### ASSIGNED TASK
Find the lines below that include the word "Choose" and report how many there are, with no other text.

[Stored data entries]
= = = = = = =
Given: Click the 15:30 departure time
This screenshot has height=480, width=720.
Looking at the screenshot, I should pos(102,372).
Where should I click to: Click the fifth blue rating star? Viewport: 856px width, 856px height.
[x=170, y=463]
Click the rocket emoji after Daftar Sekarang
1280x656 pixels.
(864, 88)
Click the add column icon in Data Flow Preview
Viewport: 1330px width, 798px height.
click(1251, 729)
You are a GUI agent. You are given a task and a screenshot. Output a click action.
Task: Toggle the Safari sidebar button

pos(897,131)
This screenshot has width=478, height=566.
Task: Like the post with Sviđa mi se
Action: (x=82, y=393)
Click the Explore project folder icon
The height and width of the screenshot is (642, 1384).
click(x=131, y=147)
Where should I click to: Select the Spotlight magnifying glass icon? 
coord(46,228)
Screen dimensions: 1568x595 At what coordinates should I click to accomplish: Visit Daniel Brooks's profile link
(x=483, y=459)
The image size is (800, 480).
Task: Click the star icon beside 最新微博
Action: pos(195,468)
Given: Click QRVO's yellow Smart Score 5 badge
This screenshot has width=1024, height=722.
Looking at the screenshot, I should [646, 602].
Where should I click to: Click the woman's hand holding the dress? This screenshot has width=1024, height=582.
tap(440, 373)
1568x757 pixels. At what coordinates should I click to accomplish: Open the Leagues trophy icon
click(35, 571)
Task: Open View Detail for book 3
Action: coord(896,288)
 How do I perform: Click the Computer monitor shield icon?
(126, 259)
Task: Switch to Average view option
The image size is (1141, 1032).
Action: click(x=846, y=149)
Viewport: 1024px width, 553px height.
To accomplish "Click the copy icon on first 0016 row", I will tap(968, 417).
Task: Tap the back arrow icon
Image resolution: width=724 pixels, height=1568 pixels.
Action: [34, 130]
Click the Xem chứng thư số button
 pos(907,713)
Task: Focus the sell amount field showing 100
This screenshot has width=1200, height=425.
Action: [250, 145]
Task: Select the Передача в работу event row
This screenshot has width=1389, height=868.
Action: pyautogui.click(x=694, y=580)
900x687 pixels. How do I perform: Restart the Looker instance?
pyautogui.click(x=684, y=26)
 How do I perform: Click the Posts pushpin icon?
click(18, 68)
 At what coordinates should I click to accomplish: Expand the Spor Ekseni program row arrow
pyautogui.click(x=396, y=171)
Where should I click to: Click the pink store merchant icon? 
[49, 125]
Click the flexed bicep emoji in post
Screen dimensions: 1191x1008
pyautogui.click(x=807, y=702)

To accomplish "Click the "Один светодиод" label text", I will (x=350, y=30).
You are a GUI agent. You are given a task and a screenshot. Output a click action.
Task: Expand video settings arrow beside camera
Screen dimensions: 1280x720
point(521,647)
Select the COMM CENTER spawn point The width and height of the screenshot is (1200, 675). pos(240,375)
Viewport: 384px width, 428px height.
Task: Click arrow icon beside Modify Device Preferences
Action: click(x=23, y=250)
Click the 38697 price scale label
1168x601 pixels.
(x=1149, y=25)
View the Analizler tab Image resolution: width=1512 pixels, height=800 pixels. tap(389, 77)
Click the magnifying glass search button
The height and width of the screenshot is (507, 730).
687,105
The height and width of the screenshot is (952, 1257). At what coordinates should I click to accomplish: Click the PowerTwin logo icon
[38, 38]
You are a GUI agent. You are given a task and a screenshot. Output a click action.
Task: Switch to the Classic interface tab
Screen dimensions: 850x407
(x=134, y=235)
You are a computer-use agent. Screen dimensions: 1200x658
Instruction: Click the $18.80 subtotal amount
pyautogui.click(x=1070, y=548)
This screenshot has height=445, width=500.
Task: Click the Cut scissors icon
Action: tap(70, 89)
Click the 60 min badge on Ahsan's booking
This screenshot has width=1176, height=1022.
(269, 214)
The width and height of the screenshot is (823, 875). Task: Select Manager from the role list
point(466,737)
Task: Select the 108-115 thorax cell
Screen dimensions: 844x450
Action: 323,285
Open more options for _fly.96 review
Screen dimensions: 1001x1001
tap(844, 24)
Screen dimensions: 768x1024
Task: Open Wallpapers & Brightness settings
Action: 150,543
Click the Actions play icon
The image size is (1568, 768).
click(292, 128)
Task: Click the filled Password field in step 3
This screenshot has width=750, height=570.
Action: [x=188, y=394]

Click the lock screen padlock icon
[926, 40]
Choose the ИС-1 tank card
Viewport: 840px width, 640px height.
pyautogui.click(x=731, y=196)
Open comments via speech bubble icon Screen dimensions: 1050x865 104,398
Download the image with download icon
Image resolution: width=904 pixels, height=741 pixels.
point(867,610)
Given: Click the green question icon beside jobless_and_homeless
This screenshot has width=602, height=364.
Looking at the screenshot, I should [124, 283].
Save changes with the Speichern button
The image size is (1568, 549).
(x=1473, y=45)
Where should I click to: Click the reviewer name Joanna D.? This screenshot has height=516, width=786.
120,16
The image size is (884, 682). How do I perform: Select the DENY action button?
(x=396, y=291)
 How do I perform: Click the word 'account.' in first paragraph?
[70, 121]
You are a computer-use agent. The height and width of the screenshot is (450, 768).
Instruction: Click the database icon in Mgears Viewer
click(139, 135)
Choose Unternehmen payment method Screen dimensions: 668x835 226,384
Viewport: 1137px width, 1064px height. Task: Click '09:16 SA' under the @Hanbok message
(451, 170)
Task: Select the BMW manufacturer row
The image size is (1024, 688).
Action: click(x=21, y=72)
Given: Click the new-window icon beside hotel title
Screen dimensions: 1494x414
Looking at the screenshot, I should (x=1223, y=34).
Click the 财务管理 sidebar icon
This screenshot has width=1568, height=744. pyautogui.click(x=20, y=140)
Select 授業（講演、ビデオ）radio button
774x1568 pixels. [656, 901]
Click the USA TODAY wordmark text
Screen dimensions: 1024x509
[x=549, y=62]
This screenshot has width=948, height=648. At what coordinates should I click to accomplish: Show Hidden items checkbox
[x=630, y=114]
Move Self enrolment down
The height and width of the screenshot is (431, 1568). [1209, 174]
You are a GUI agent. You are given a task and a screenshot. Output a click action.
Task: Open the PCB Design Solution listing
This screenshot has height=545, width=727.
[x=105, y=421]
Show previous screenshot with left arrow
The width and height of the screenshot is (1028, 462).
= = = = = = =
### THE ANSWER
2